A note from the editor

Jo Lateu

Save our speech!

‘I think they might be backward.’

This was the damning verdict of the health visitor on discovering that my twin sister and I, aged two, were resolutely refusing to speak a proper language (ie English), and were instead babbling away in some incomprehensible mumbo-jumbo. My mother knew better. Like endless sets of twins around the world, we had simply come up with our own language, in which we were perfectly fluent and happy, thank you very much. The rest of the family managed to decipher enough to know what we wanted – and given that that was the extent of our two-year-old world, why bother with anything else? When we went to school, we were put into separate classes and inevitably picked up the far inferior language our peers were speaking. And our own twin-speak soon died out.

This, in a microcosm, is what is happening to the vast majority of the 7,000 languages currently spoken around the world, which struggle against political and cultural assimilation, fall out of favour or are beaten into obscurity. Many linguists believe their fate is sealed, and that within two centuries, we’ll all be speaking the same language. But all is not yet lost – as our Big Story this month reveals.

Also in this issue, we highlight a theatre making waves in Afghanistan by encouraging people to act out their trauma.
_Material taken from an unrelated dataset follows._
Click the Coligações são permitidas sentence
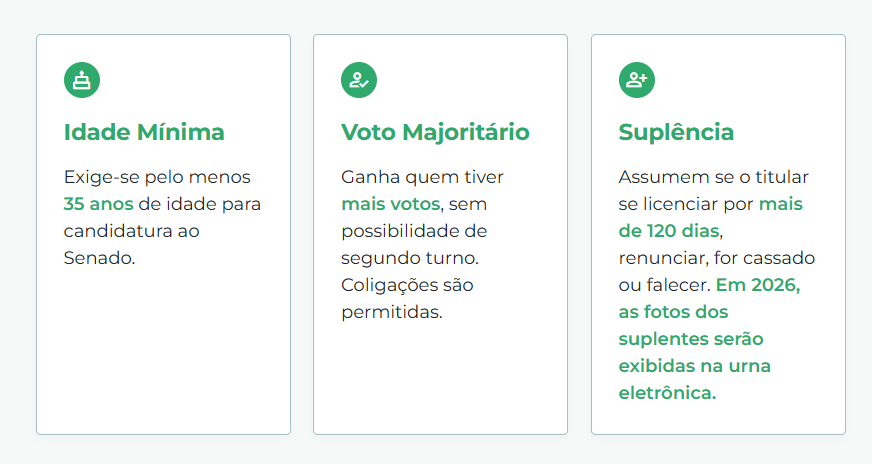The width and height of the screenshot is (872, 464). (407, 298)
And Lydia James investigates the shocking – and growing – phenomenon of food waste, and offers some ingenious ways to stop our leftovers ending up in landfill.

Jo Lateu for the New Internationalist co-operative.
www.newint.org

The big story

 Photo: Lorenzo Rossi / Alamy

Photo: Lorenzo Rossi / Alamy

Talking about a revolution

Jo Lateu explains why the world's minority languages matter for all of us - and why we should be fighting for their survival.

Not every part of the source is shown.